= Data listing =
■ ■ ■ ■

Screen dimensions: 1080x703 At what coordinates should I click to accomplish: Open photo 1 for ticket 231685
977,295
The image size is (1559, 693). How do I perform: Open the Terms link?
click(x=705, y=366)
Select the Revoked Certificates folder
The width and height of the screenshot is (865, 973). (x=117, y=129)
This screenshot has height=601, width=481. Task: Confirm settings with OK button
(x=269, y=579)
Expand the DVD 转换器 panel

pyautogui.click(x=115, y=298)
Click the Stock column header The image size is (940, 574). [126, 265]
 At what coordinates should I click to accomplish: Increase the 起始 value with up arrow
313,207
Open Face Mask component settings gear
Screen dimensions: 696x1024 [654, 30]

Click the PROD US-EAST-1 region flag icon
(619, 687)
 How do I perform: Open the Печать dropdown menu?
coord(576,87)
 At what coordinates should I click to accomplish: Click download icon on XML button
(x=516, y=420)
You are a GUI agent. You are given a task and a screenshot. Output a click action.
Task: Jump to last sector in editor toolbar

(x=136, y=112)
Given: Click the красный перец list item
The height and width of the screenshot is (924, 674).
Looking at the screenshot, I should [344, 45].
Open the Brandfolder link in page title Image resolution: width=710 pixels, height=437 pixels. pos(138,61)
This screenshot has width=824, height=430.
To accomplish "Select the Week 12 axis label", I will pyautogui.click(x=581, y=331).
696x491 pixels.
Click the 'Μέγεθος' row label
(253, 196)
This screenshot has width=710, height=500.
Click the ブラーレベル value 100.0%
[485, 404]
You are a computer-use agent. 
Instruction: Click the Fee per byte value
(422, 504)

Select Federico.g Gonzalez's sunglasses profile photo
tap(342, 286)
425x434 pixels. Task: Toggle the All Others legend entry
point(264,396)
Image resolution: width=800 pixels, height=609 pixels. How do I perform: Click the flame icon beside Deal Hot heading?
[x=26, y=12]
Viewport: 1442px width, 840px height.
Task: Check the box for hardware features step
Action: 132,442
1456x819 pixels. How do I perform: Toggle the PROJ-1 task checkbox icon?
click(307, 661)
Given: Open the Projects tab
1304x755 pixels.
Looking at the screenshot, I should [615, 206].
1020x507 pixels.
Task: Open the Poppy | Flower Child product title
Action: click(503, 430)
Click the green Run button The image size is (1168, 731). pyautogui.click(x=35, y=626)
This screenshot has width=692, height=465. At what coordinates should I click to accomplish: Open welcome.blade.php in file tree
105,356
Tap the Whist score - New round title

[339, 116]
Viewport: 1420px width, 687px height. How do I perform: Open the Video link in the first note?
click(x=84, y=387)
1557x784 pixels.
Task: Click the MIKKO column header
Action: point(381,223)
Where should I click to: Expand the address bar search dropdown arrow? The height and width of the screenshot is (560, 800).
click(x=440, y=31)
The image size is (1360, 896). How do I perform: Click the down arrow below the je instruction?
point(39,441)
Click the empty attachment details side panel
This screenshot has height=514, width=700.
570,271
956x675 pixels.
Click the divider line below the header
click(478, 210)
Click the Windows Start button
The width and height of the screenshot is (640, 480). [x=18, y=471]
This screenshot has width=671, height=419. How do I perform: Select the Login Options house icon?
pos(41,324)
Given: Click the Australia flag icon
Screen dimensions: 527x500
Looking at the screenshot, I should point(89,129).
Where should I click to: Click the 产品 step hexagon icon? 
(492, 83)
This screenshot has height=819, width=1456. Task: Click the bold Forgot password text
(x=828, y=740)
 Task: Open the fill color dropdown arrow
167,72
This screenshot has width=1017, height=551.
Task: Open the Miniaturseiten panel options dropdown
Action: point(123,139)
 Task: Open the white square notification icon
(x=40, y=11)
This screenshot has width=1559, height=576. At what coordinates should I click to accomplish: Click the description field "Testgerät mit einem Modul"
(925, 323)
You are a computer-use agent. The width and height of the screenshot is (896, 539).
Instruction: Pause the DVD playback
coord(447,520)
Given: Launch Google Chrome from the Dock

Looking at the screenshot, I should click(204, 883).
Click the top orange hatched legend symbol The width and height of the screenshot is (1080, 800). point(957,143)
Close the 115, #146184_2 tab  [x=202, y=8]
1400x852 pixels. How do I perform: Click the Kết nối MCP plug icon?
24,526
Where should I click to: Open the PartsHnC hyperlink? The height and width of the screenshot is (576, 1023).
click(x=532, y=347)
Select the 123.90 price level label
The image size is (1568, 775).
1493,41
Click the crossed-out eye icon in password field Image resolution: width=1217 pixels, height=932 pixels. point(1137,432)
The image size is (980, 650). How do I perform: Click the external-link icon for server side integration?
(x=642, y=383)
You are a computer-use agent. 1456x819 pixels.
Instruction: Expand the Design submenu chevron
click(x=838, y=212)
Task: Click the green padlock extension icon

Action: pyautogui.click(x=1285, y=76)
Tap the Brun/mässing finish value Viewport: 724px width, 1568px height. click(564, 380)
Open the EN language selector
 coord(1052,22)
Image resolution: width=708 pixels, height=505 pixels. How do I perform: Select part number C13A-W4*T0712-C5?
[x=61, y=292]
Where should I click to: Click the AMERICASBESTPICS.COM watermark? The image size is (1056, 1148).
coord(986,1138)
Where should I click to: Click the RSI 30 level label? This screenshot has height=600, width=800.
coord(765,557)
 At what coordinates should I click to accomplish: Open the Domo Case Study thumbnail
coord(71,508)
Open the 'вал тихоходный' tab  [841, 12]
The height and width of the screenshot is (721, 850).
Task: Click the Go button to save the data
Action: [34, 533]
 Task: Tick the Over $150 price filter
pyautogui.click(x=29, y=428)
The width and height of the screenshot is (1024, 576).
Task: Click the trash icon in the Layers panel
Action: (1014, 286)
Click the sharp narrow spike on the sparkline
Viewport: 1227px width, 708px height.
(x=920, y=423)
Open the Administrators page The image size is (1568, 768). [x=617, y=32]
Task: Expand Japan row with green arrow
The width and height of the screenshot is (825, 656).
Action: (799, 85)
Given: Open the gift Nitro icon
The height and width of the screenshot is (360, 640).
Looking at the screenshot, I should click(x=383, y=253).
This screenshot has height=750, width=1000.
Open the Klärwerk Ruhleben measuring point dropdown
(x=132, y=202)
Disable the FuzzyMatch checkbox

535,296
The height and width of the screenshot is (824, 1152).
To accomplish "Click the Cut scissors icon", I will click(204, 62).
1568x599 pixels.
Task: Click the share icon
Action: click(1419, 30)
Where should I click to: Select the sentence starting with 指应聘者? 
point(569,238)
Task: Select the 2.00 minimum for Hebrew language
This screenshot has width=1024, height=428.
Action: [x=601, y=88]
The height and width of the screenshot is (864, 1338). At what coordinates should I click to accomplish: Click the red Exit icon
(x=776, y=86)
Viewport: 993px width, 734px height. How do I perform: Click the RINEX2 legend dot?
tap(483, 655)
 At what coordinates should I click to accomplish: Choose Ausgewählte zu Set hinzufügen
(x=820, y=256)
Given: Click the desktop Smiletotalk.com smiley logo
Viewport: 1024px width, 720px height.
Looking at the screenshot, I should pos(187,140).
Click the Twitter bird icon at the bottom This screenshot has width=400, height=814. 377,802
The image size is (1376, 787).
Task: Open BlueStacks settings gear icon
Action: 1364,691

■ ■ ■ ■

= Problem statement =
Please work out how many lines of the listing contain the string "computer", and answer with the number only.

= Your response =
3